State attorneys general should continue to monitor RealPage’s activities following the DOJ settlement, as well as any new entrants into the rental data market, for any signs of price coordination or other anticompetitive practices. They should also be on the lookout for other business data aggregation services that enable corporate landlords to collude on price-fixing schemes that harm renters, such as through junk fees for ancillary services.
Mergers
While the Sherman Act targets cartel-like behavior such as price-fixing by existing companies working together, the Clayton Act was intended to prevent the emergence of monopolies through mergers or interlocking boards. Section 7 of the Clayton Act prohibits mergers and acquisitions that could “substantially … lessen competition, or … tend to create a monopoly” and allows state attorneys general to sue to prevent anticompetitive mergers.
The Federal Trade Commission’s (FTC) 2023 merger guidelines help states identify mergers that are likely to generate anticompetitive outcomes. The guidelines explicitly include mergers involving data and platform services that can facilitate collusion, including “pricing algorithms, programmatic pricing software or services, and other analytical or surveillance tools that track or predict competitor prices.”
In 2024, eight states and Washington, D.C., joined the FTC in successfully preventing the merger of grocery store chains Kroger and Albertsons. Kroger dropped the deal after the antitrust enforcers secured a preliminary injunction. State attorneys general should be similarly aggressive in opposing mergers of corporate landlords, housing industry data aggregators, and homebuilders.
Junk Fees
Junk fees are additional costs that corporations impose on people on top of an agreed-upon price that are also either deceptively presented or exceed the value of the services they claim to be for, or both. Tenants nationwide pay egregious amounts in junk fees each month. An Urban Institute study found that corporate landlords added an additional 10 to 30 percent to renters’ monthly housing costs in junk fees, with charges including “receipt convenience fees” for the so-called convenience of paying rent online and mandatory “valet trash fees.” These fees are frequently imposed on renters after they sign their lease, leaving them with no easy way to refuse.
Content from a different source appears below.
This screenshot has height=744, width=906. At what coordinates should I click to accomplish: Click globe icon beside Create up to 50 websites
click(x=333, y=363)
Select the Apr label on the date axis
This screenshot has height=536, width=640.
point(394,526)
The FTC Act bans “unfair or deceptive acts or practices,” and all 50 states have laws that do the same. Junk fees qualify, and these laws allow state attorneys general to take action against corporate landlords that impose them.
Colorado Attorney General Phil Weiser joined the FTC in 2025 to sue Greystar for violating the FTC Act, the Gramm-Leach-Bliley Act, and the Colorado Consumer Protection Act by misrepresenting total monthly rental costs and failing to disclose junk fees to tenants before renting. More states should follow Colorado’s lead.
As the cost-of-living crisis escalates, state attorneys general are increasingly using long-standing antitrust and consumer protection laws in new ways to crack down on landlord abuses. With uncertain federal prospects on the horizon, state attorneys general may not always find a willing litigation partner in the FTC. Nonetheless, nothing in the Sherman or Clayton acts prevents state attorneys general from initiating antitrust and consumer litigation on their own or in partnership with other states. Ultimately, we should look to the states to take the lead in holding landlords accountable.